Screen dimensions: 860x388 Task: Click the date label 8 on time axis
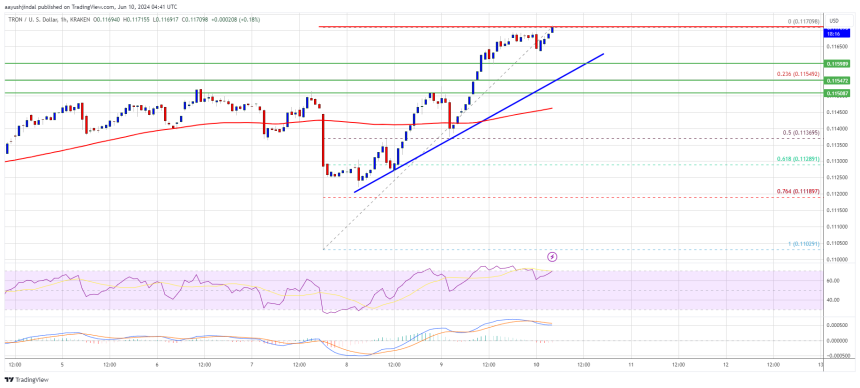pos(347,364)
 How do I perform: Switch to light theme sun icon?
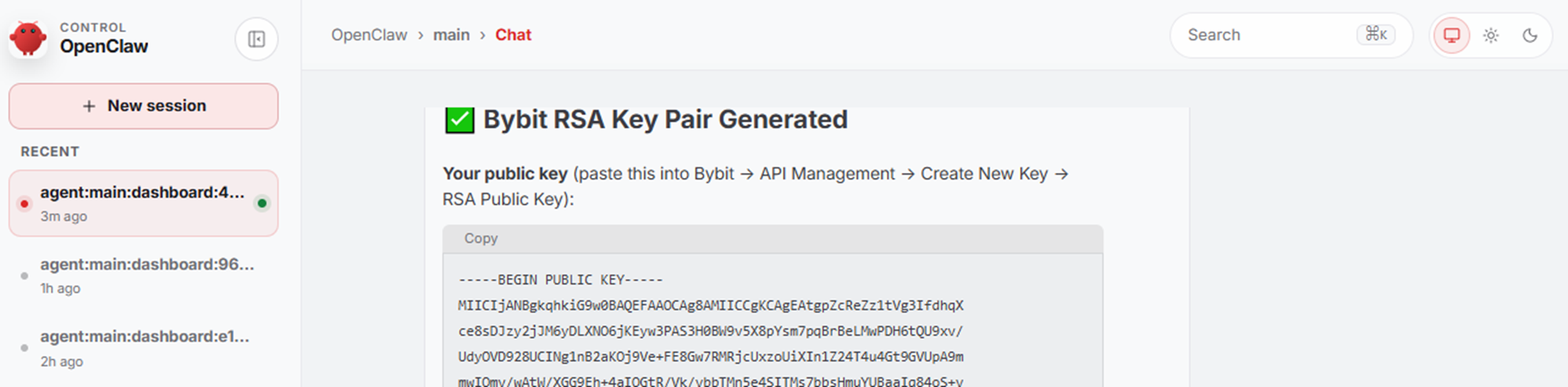(x=1491, y=35)
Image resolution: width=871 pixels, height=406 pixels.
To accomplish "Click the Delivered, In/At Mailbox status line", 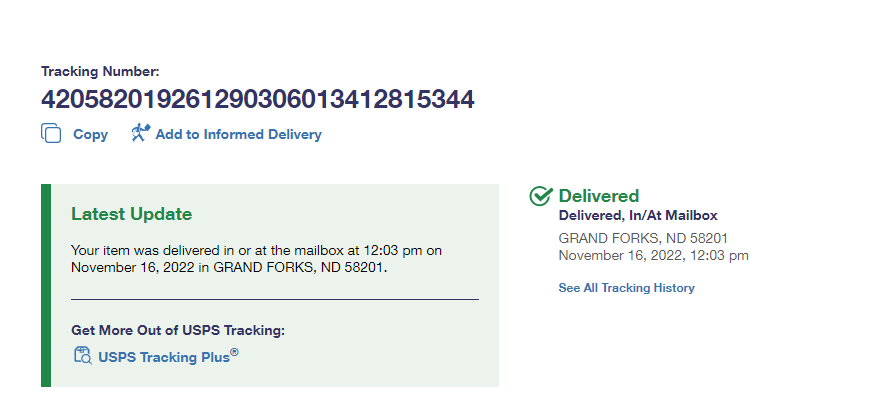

+ + + +

• Your task:
Update the records by changing every "Click" to "Select" and leaving everything else as it is. Don't include the pictures in your answer.

• Result below:
Screen dimensions: 860x388 Task: Select the date label 8 on time axis
pos(347,364)
 How do I perform: Switch to light theme sun icon?
(x=1491, y=35)
Image resolution: width=871 pixels, height=406 pixels.
To accomplish "Select the Delivered, In/At Mailbox status line", 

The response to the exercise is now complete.